= Selected excerpt =

============

The King of Comedy: 10 Interesting Facts You Probably Didn't Know

In the mid-1970s, Robert De Niro approached his friend and collaborator Martin Scorsese with a script about a fan obsessed with a talk show host. However, Martin declined. Years later, following the Oscar-winning success of Raging Bull, the legendary actor-director team of Robert De Niro and Martin Scorsese collaborated for the fifth time on 1982's The King of Comedy.
The King of Comedy is Scorsese and De Niro's meditation on the often hostile lines that separate private and public life, and it remains one of the 1980s' most foreboding films. It was the first time the iconic duo had turned their attention to something funny - but, being De Niro and Scorsese, the film in question is significantly darker and edgier than your typical slice of light entertainment, as it focuses on a profoundly disturbed would-be comedian who kidnaps a renowned talk show host in the hopes of becoming famous.
In this post, we would like to disclose a few facts you might not know about The King of Comedy. Scroll down to check them out.

#1 De Niro convinced Scorsese to make it instead of The Last Temptation of Christ


Martin Scorsese had desired to produce a film based on the controversial novel The Last Temptation of Christ for many years. Initially, the director wanted this to be his next film after Raging Bull, and he tried to convince Robert De Niro to play Jesus Christ.
De Niro, on the other hand, suggested filming Paul D Zimmerman's original screenplay The King of Comedy. Scorsese would later come close to filming The Last Temptation of Christ with Aidan Quinn in 1984 before making it with Willem Dafoe in 1988.

#2 De Niro prepared for the role by talking to his own stalkers

Source: Cultura Colectiva

As a committed method actor, De Niro prepared for the role of deluded would-be comedian and obsessive stalker Rupert Pupkin with his usual thorough research and preparation. As part of this, the actor took the unusual step of approaching and speaking with his own stalkers. H In addition, he also studied stand-up comedians for comic timing.

============

= Data shown =
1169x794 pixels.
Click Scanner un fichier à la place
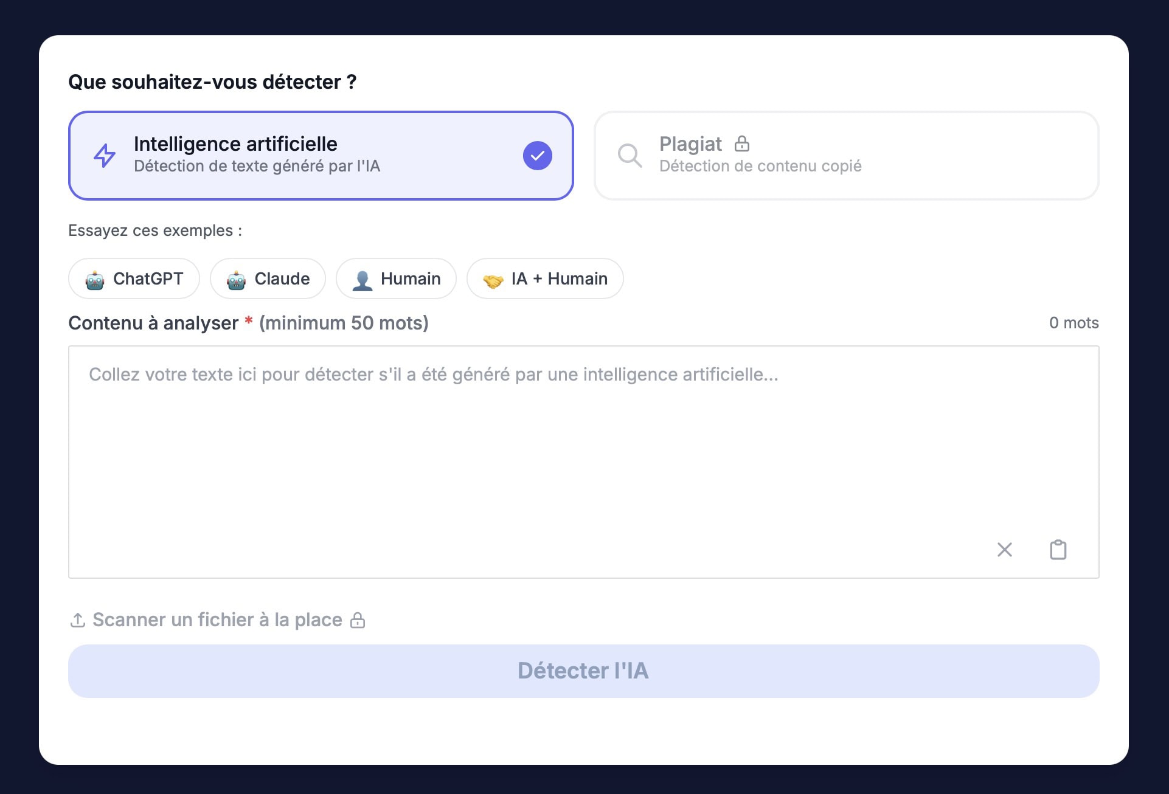click(217, 620)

============

= Work instructions =
**A)** In two sentences, summarize the article on The King of Comedy.
**B)** Reproduce the part of the article on The King of Comedy starting with "The King of Comedy is" and going on through "of becoming famous.".
Rely only on the text itself for what follows.

= Written responses =
**A)** After Raging Bull, Robert De Niro and Martin Scorsese made The King of Comedy in 1982 as their fifth collaboration, a dark film about a disturbed would-be comedian who kidnaps a renowned talk show host in the hope of becoming famous. De Niro persuaded Scorsese to film Paul D Zimmerman's screenplay instead of The Last Temptation of Christ, and he prepared for the role of Rupert Pupkin by speaking with his own stalkers and studying stand-up comedians.

**B)**
The King of Comedy is Scorsese and De Niro's meditation on the often hostile lines that separate private and public life, and it remains one of the 1980s' most foreboding films. It was the first time the iconic duo had turned their attention to something funny - but, being De Niro and Scorsese, the film in question is significantly darker and edgier than your typical slice of light entertainment, as it focuses on a profoundly disturbed would-be comedian who kidnaps a renowned talk show host in the hopes of becoming famous.